To digest well, sit down and begin abdominal breathing.
With your eyes closed and your hands on your belly, inhale deeply through your nose, concentrating on the path of the air and let your belly inflate without moving. ribcage. Then exhale slowly through your mouth simultaneously with your deflating belly. Empty your lungs.
Do between 10 and 15 breaths.
Exercise stimulates your digestion by focusing energy on your stomach and oxygenating your body and brain. Just to set off again for an afternoon all in neurons.
Remain seated, with your eyes closed.
Concentrate as much as possible on everything that has polluted your morning:unpleasant remarks, delay in your work, unforeseen events, Junior who vomited in the nursery... Visualize the worries.

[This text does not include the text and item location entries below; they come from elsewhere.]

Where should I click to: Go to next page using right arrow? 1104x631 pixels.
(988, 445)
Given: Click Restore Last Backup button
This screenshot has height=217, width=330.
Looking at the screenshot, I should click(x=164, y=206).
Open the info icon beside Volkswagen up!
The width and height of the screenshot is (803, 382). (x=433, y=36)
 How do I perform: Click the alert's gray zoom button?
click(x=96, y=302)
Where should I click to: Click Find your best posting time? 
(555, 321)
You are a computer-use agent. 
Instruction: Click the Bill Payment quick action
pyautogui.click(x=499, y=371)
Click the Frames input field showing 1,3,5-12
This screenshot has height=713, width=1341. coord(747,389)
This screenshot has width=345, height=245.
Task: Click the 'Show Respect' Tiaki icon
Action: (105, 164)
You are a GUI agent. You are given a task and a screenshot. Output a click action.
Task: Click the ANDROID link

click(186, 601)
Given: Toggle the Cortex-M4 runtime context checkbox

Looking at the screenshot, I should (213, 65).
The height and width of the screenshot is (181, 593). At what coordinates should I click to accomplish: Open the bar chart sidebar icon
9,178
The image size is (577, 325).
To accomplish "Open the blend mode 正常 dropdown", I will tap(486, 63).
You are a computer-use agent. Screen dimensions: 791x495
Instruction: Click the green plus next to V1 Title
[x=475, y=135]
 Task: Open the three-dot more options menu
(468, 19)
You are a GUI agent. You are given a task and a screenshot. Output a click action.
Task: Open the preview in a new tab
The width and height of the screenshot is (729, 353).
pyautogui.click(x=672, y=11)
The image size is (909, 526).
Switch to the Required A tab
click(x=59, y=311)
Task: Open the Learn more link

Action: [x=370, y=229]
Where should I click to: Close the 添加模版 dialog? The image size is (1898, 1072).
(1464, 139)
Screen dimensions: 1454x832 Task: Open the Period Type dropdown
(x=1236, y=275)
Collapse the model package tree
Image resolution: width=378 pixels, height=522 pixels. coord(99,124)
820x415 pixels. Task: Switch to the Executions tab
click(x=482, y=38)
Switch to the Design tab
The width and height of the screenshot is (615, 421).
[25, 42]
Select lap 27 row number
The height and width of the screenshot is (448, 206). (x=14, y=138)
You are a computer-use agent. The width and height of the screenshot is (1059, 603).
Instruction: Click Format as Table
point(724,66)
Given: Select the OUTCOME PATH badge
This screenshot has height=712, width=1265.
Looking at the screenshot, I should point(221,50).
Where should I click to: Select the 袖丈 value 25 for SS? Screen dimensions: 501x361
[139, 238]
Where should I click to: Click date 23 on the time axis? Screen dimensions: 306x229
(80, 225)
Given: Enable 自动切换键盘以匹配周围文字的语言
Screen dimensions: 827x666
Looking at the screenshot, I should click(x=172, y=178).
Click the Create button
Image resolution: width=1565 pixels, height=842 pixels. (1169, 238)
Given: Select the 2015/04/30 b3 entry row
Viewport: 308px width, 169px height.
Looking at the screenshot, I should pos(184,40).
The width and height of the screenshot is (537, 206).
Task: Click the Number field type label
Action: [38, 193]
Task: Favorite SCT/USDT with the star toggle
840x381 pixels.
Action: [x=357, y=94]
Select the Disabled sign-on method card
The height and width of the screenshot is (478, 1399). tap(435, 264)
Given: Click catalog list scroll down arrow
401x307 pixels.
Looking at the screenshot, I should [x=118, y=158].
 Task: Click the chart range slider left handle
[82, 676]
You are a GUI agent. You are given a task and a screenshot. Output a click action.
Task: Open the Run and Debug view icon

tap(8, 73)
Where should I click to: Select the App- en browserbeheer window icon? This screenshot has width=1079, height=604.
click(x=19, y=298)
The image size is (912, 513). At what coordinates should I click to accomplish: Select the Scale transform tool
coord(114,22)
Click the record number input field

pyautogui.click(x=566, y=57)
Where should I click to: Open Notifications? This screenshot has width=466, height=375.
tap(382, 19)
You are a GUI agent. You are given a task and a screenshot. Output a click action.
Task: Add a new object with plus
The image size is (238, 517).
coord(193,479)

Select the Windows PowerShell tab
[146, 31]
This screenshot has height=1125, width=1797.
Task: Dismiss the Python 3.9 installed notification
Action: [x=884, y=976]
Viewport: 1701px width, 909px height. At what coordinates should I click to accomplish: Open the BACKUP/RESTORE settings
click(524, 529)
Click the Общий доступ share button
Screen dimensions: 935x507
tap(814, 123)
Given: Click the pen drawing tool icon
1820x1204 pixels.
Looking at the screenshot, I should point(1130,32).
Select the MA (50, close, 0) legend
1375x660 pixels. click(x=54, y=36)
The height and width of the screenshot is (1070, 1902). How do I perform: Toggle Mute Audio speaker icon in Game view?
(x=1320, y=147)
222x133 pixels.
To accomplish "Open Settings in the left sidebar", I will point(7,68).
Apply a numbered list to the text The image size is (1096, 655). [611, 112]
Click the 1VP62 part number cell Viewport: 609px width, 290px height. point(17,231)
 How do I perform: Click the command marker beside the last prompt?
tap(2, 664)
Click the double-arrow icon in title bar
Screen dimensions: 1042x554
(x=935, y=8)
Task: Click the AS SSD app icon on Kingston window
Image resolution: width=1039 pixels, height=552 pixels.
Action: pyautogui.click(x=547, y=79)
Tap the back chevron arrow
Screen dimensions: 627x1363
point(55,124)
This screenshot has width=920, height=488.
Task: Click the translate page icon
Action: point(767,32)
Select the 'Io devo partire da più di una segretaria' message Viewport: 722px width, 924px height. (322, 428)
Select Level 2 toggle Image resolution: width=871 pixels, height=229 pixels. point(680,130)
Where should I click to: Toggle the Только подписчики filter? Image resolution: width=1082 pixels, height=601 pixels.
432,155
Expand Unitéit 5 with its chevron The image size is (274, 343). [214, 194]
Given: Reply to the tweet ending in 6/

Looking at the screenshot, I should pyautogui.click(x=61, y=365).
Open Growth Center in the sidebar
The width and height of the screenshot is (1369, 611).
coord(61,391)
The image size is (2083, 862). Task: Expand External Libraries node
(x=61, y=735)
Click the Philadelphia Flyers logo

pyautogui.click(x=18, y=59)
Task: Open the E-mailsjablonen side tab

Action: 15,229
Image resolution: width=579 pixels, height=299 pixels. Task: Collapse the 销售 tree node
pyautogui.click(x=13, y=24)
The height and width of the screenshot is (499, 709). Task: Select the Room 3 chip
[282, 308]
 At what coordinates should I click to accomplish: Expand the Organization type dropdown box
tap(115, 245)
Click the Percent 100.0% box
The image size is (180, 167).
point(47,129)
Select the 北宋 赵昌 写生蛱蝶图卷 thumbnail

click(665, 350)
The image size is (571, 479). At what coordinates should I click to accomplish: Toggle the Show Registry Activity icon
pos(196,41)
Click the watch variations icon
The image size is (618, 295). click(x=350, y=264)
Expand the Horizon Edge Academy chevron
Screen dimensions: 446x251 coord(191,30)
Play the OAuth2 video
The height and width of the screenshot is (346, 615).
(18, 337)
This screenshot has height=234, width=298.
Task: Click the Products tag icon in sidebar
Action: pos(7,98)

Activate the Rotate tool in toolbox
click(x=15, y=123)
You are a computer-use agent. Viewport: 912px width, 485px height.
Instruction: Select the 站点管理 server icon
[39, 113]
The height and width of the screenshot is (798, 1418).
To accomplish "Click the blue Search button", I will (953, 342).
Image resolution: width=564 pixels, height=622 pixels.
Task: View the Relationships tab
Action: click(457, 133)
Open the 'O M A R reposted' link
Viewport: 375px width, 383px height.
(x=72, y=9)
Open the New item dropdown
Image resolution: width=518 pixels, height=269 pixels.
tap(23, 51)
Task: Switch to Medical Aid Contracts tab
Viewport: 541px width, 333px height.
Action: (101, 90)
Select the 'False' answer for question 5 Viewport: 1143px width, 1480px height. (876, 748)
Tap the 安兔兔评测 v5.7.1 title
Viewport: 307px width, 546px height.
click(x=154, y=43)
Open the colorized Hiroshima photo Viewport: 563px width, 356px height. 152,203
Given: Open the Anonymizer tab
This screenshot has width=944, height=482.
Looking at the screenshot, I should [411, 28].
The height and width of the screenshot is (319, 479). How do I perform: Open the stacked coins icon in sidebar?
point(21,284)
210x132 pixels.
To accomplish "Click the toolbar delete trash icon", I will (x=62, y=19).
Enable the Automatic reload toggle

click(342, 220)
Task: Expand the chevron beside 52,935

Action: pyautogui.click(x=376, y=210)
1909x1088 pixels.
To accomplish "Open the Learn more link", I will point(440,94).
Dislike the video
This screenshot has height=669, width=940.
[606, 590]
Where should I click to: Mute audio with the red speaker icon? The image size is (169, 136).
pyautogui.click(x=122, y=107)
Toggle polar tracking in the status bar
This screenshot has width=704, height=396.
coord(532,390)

A very simple meditation allows you to bring to consciousness everything that passes through your mind. You refocus and calm around you. You can repeat abdominal breathing at the same time if you wish.
5 minutes of refocusing can be enough to restart a little more liberated.
Thanks to a succession of movements and simultaneous breathing work, the sun salutation practiced in yoga allows you to gently unlock your body by stretching slowly. Just to get a better understanding of the position, take a look at this demonstration video.
Since we don't always have a carpet on the floor and a gym mat under our desk or under the table in the break room, this exercise is not accessible to everyone. For those who can't do it completely, just do the pinch movement.
Standing with your feet together, bend over keeping your back straight, your hands facing the floor and try to press your forehead against your legs. Stretch your legs and back. Bend your knees if the pain starts to get uncomfortable. To get up, unroll gradually vertebra by vertebra.